§ **Quoted passage**

Automobile magazine copy editor Rusty Blackwell bought a 1967 MGB/GT Special through Craiglist this past fall. The challenge was getting it from San Francisco back to Ann Arbor, Michigan. His adventures with early snows and faulty fuel pumps are fun reading, even if much of it is along I-80. He does detour onto the Lincoln Highway briefly, such as Soda Springs, California; Rawlins, Wyoming; and Sidney and Gothenburg, Nebraska. He also took lots of photos. In all, his 2,300-mile trek that he hoped would take 4 days took 8. Click HERE for the first of his 9 posts. Here’s a screen shot of the opening page:
A story in the Southtown Star of suburban Chicago, Illinois, reports that the Lincoln Highway through New Lenox south of Chicago, will be remade over the next 18 months:
“This is the biggest news of the year. This is incredibly good news. This is the big one we have all been waiting for,” New Lenox Mayor Tim Baldermann said….
Upgrades include left-turn lanes at cross streets from Marley Road to Joliet Highway and in front of Lincoln-Way Central High School, plus temporary signals at Marley and new signals at Schoolhouse Road. [See Google Maps aerial view below.]
The work, which will greatly alter the Lincoln Highway roadscape, is in preparation for a Wal-Mart plaza across from Cooper Rd/Roberts Rd/Williams St. It looks like the development will fill one of the last large pieces of land along the LH there: note the house and surrounding fields on the north side of the road.
Oddly, this is just preliminary until permanent upgrades can be done:
All work is compatible with IDOT’s ultimate $80 million plan to make Lincoln Highway a fully improved five-lane road. Money for that massive construction project is not included in any budget at this time, said New Lenox village administrator Russ Loebe.
But these interim improvements “should buy the community quite a few years of smooth cruising” on Lincoln Highway, he said.
An insightful article also was published in Chicago Business News about the real estate deal. McVickers Development bought 73.5 acres from two sellers for a combined price of $18.9 million, then will sell it to Wal-Mart, Menards home improvements, Petco, Staples, Aldi, and other retailers. McVickers will likely lose money on the sale to Wal-Mart:
Typically, an anchor tenant such as Wal-Mart demands better financial terms because the company knows the developer can make it up by charging higher rents to the smaller tenants.
“In general, developers almost never, ever make money on the big boxes, and very often they lose money,” says Matthew Silvers, a principal in the Midwest brokerage arm of Northbrook-based Next Realty LLC, who represented McVickers in the acquisition.
Mr. Silvers says major retailers like Wal-Mart dictate how much they are willing to pay for land based on their forecast of a store’s profitability.
“They’ve got their own economic analysis, and that’s just going to be what they can pay for the land, and the developers have to deal with it,” Mr. Silvers says.
A 189-year-old tollhouse along the Lincoln Highway/US 30 west of Chambersburg, Pennsylvania, will be donated to the local historical society for offices and a museum. According to an article in the Chambersburg Public Opinion, the tollhouse is owned by the developer of a limestone quarry that has just won a 3-year battle to quarry 89 acres of surrounding land. St. Thomas township supervisors unanimously approved the general plan, and directed St. Thomas Development to the township planning commission, which will make a formal recommendation to the supervisors. The company plans to subdivide the land around the tollhouse and donate it the Franklin County Historical Society-Kittochtinny. Access and parking will have to be added.

§ **What you are asked to do**
In the Lincoln Highway news post, how many days did Rusty Blackwell's 2,300-mile trip from San Francisco to Ann Arbor actually take?

§ **Source data**
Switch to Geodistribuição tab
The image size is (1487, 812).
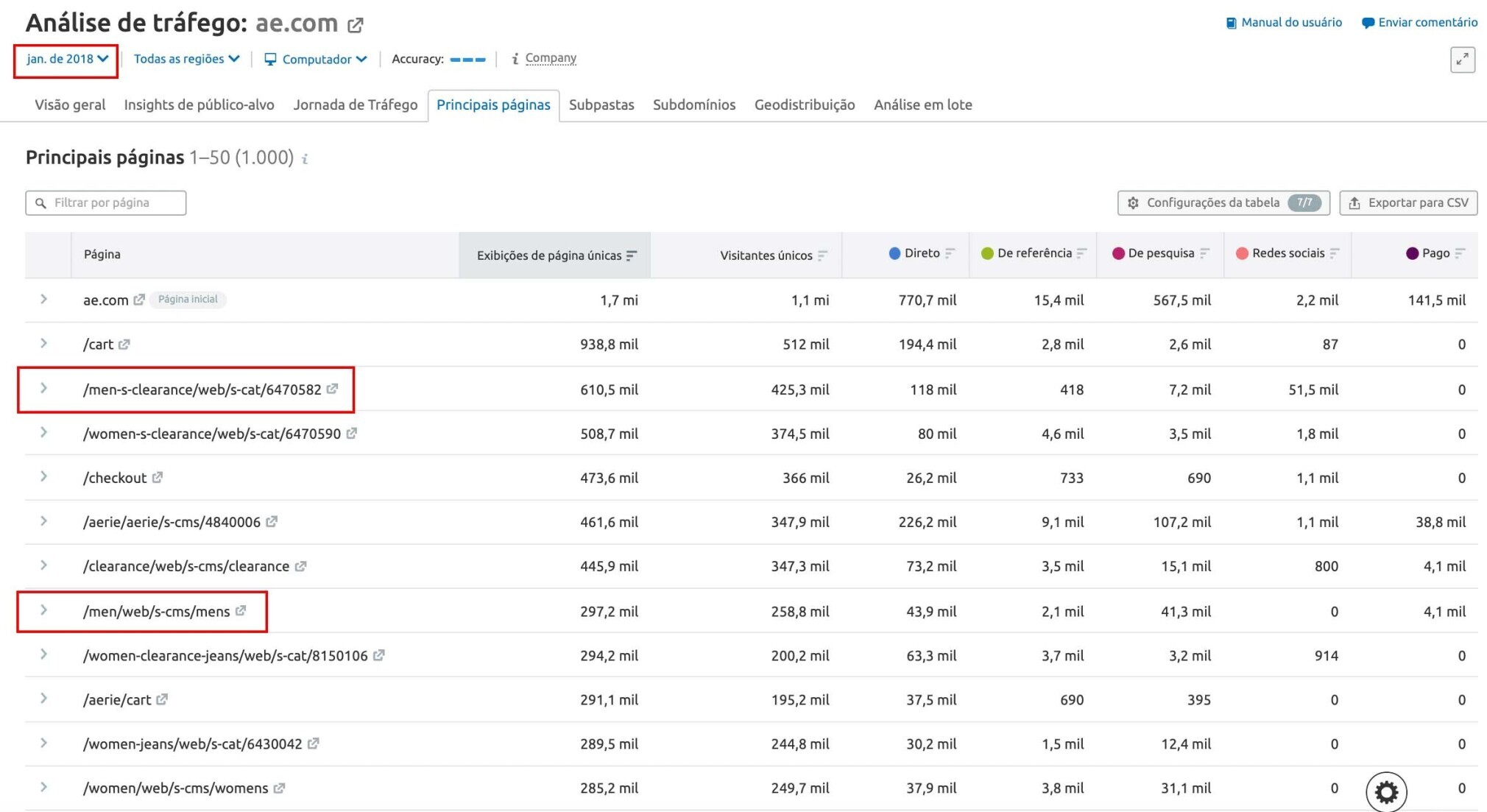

§ **Written solution**
Eight days.